→ **Instructions to follow**:
Rewrite the rows from the line containing "Screen dimensions: 584x383" through the last row, changing every "icon" to "symbol" and keeping everything else the same.

→ **Recorded information**:
::::::
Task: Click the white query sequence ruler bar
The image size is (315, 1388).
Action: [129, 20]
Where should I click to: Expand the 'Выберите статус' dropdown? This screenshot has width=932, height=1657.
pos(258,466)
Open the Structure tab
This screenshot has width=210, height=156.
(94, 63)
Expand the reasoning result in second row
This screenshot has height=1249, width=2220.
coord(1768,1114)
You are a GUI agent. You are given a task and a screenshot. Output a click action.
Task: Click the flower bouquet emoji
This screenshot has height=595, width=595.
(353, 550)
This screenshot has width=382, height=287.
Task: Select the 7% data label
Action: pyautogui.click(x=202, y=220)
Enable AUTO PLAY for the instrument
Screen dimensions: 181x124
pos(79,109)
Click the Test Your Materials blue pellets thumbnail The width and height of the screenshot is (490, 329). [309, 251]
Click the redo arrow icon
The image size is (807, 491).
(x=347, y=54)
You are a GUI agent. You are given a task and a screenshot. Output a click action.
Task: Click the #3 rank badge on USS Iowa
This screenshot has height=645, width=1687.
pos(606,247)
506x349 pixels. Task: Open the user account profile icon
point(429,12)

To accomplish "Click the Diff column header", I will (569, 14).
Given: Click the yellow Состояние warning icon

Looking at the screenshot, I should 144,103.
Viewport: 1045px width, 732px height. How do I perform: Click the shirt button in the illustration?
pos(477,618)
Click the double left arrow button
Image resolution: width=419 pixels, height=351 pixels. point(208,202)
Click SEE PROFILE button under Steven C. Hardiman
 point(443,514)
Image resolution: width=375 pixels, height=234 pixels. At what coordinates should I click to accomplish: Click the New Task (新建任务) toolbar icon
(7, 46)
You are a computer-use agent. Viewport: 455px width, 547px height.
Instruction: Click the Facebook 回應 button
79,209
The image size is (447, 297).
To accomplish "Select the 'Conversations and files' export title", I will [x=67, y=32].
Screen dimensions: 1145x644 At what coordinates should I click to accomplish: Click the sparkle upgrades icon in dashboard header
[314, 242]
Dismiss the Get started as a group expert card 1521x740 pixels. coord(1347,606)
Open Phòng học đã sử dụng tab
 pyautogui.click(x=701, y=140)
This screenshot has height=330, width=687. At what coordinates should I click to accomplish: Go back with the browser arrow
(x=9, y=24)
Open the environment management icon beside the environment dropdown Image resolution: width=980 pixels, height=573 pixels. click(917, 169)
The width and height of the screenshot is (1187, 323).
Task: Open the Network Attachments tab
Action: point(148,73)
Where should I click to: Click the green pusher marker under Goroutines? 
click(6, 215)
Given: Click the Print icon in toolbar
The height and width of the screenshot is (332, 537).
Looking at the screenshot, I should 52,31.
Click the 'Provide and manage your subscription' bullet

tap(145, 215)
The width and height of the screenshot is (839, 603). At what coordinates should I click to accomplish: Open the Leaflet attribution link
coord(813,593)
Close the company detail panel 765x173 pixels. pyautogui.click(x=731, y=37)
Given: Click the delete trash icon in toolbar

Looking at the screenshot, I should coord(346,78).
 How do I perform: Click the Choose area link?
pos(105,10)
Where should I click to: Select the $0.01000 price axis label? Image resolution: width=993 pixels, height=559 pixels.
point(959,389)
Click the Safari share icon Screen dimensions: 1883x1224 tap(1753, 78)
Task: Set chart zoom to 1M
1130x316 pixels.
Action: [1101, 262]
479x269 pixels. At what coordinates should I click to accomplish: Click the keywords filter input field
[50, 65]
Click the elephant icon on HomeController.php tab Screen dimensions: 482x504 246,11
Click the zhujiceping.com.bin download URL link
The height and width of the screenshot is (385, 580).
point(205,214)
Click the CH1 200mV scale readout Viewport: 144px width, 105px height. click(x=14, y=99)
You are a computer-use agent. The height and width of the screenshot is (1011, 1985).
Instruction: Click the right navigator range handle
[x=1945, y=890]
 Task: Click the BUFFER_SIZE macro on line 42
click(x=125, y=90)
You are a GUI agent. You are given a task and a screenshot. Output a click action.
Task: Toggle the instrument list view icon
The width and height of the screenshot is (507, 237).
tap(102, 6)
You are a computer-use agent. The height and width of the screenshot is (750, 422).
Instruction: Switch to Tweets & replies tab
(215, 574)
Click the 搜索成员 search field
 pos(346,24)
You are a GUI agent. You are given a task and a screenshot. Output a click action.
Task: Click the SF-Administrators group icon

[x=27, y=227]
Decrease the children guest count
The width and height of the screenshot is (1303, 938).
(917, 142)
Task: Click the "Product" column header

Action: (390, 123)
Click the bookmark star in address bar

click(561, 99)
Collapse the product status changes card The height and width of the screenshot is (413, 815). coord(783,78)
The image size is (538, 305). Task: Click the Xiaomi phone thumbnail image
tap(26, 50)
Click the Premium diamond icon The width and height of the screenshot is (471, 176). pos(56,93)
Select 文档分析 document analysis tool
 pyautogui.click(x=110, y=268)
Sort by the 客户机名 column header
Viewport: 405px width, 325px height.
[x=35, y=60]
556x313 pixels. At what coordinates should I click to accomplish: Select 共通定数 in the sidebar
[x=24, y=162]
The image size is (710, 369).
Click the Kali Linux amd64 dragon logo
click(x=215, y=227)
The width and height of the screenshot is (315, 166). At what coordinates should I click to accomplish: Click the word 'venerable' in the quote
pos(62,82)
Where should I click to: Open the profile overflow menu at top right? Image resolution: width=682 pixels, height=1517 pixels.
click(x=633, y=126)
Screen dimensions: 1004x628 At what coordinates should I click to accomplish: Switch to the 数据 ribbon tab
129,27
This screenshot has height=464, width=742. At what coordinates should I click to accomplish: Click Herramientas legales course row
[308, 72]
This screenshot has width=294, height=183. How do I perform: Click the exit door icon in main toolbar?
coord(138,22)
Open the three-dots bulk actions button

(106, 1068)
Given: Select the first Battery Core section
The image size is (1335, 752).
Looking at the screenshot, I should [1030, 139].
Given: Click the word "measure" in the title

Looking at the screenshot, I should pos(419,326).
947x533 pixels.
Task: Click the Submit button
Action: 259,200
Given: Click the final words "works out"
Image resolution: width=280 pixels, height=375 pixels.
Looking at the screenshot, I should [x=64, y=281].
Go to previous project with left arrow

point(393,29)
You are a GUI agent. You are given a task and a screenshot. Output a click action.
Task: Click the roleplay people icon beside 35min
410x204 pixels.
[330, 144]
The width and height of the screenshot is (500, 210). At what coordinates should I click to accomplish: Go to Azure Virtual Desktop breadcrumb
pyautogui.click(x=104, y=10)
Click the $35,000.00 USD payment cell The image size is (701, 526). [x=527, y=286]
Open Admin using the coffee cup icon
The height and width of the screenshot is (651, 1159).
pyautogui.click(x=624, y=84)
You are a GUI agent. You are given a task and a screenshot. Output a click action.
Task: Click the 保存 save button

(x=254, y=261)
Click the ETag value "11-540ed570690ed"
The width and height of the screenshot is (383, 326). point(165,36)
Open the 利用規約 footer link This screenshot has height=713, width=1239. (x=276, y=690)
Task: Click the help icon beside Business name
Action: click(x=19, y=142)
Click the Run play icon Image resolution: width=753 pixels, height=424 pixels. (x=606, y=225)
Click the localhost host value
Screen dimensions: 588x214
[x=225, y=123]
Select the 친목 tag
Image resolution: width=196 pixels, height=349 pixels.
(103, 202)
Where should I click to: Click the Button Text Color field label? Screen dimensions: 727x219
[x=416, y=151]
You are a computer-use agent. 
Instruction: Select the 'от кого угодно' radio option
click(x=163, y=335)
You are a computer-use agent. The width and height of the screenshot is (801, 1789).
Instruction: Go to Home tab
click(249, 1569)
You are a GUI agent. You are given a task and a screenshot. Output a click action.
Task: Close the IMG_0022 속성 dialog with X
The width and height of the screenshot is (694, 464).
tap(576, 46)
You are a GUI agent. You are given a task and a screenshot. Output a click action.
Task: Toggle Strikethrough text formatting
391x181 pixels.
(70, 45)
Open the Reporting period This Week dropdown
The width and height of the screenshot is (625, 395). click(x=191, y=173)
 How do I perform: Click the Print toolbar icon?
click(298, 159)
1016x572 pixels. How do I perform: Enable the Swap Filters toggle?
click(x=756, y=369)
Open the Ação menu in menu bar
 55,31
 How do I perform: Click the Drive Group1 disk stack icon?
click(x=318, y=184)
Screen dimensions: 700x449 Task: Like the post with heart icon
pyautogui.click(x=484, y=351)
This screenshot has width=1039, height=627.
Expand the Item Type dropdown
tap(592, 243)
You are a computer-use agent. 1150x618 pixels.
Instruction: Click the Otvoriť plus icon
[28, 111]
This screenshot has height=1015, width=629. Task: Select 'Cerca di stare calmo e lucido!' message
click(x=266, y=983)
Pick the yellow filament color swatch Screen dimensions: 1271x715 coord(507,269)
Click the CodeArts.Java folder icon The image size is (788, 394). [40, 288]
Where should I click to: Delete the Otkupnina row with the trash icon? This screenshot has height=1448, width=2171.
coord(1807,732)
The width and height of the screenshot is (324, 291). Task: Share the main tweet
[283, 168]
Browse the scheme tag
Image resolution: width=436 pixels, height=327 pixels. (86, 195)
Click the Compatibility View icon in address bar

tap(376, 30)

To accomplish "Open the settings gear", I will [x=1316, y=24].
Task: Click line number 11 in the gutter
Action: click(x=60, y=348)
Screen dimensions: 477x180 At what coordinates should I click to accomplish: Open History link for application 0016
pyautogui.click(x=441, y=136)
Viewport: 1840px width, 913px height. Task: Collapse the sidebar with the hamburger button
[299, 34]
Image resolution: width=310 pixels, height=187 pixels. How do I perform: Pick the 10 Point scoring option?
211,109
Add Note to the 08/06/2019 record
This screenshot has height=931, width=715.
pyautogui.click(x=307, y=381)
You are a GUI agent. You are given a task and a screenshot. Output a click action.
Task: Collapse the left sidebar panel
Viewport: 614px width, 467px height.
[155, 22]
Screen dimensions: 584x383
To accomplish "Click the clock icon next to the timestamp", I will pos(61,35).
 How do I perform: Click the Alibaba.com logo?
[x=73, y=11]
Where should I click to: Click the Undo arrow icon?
::::::
→ **Task output**:
Screen dimensions: 584x383
To accomplish "Click the clock symbol next to the timestamp", I will pos(61,35).
 How do I perform: Click the Alibaba.com logo?
[x=73, y=11]
Where should I click to: Click the Undo arrow symbol?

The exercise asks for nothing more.